→ Task item: Can you quote the lines below exactly, starting at the line with "Instruction: Go to Gestione Utenti page" and going through the last one?

→ Supplied data:
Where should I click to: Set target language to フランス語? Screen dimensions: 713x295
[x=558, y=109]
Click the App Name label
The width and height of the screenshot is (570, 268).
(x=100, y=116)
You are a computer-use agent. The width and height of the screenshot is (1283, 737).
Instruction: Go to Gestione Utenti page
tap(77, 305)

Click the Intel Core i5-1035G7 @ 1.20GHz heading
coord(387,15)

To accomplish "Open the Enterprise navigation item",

→ Problem solution:
Instruction: Go to Gestione Utenti page
tap(77, 305)

Click the Intel Core i5-1035G7 @ 1.20GHz heading
coord(387,15)

To accomplish "Open the Enterprise navigation item",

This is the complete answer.